The aim of this work is propose a fatigue life prediction tool, regarding a two scale elastic (macro)/elastoplastic (micro) model and validate the application of the incremental damage, based on the improved Continuum Damage Mechanics (CDM) evolution law, for tests performed in cyclic force control, taken from the literature. In this setting, a localization law is assumed to perform the transition between the macro and the micro strain fields, and the incremental damage is coupled into the microscale behavior of the material, in order to detect the degradation, according to the number of cycle applied at the crack initiation, for the aluminum alloy 7050-T7451. Furthermore, the improved CDM model is also employed to demonstrate the effect of the calibration point in the fatigue analysis and to refine the life estimate.
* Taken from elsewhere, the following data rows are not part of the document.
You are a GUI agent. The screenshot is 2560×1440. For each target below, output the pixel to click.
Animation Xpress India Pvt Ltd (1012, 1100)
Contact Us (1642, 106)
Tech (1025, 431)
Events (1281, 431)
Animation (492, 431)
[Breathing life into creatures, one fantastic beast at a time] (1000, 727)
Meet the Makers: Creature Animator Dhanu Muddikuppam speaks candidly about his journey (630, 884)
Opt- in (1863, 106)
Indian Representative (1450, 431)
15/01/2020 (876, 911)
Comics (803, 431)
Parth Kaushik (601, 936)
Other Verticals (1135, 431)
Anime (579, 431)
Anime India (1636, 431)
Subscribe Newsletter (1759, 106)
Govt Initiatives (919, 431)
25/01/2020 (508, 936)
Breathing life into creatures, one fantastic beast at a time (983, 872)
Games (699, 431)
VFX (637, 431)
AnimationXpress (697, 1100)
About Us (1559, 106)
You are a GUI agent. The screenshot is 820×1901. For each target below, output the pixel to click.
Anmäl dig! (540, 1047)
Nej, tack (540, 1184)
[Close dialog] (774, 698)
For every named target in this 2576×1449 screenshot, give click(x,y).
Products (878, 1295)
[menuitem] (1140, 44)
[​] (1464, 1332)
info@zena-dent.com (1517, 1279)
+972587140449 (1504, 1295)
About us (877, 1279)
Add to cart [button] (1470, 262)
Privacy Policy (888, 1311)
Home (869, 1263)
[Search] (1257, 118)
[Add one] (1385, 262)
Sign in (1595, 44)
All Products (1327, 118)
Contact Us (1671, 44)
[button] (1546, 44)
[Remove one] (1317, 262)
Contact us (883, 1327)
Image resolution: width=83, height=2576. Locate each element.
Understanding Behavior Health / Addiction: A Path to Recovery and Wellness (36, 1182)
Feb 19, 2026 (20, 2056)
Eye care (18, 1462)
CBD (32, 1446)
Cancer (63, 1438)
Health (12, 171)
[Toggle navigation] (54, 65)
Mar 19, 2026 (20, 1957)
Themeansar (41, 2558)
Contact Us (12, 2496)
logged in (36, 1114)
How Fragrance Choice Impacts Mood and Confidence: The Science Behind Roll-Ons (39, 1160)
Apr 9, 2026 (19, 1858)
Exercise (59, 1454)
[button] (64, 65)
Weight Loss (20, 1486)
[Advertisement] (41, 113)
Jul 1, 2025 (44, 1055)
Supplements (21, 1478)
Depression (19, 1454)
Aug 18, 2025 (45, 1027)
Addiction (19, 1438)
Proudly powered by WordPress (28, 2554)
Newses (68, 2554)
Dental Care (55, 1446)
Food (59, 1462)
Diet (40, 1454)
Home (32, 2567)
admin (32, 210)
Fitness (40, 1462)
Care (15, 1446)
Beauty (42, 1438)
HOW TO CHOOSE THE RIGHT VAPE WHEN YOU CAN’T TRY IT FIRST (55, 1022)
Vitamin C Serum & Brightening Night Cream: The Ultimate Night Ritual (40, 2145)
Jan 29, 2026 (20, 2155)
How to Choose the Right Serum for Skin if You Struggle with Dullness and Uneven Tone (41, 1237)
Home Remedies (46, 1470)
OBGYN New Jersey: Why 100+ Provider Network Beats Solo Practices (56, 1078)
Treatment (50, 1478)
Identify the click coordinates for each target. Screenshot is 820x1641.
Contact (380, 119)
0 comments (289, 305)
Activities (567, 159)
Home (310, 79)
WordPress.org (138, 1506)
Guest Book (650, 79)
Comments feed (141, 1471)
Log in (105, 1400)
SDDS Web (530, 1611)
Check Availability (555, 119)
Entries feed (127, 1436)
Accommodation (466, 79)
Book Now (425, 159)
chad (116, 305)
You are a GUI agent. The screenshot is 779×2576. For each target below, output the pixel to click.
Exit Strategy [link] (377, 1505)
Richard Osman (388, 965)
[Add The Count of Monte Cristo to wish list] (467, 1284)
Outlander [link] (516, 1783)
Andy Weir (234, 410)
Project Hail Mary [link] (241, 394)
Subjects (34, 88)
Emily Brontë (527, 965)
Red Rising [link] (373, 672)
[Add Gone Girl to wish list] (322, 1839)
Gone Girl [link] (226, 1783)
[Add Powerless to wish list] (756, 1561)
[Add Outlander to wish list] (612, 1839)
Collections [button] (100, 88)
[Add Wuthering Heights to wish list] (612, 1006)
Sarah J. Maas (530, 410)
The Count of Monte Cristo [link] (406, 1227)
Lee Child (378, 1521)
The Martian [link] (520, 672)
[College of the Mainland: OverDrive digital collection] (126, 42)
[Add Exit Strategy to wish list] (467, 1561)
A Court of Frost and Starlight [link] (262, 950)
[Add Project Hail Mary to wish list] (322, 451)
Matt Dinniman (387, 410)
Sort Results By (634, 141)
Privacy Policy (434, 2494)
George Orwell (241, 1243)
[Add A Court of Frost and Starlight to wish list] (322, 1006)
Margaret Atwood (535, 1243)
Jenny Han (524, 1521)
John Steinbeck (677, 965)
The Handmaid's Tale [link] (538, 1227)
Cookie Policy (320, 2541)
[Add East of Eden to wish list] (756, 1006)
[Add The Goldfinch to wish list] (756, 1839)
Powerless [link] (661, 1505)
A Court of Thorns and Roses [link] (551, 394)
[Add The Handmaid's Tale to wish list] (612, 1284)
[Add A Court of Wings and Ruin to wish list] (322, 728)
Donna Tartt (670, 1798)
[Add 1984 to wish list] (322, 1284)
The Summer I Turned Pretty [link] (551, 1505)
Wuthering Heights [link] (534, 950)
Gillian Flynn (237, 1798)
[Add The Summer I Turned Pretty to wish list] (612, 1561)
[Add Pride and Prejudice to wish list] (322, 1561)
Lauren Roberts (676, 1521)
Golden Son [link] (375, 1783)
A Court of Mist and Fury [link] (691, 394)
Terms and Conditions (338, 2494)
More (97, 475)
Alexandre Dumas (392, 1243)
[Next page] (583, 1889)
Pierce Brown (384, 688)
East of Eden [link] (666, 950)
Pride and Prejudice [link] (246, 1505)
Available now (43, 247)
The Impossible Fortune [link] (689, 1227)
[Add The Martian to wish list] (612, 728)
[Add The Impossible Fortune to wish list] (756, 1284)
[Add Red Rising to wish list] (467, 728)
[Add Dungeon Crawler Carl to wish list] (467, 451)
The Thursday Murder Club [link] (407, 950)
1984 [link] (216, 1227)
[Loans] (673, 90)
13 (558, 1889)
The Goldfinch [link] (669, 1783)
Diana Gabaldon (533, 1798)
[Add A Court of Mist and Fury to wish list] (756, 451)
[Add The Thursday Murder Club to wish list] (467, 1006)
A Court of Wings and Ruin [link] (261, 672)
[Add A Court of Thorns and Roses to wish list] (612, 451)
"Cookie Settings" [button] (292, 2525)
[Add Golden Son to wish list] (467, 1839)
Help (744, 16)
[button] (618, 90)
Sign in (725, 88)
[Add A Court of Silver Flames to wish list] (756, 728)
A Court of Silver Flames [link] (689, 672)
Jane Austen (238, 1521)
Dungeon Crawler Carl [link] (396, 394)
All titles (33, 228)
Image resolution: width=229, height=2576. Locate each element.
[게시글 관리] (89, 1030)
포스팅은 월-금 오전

The numerical results are compared with traditional Lemaitre incremental damage and with the well-established Smith-Watson-Topper criterion, in order to show that the developed method is a promising alternative fatigue tool. The results have described adequately the fatigue behavior of the alloy, regarding tension/compression, fully reverse torsional and biaxial proportional loading, allowing a proportion of 87,6% within the band width 4, which is a satisfactory result for an alloy with a complex fatigue behavior, such as the 7050-T7451, and it is close to the proportion predicted by the SWT criterion.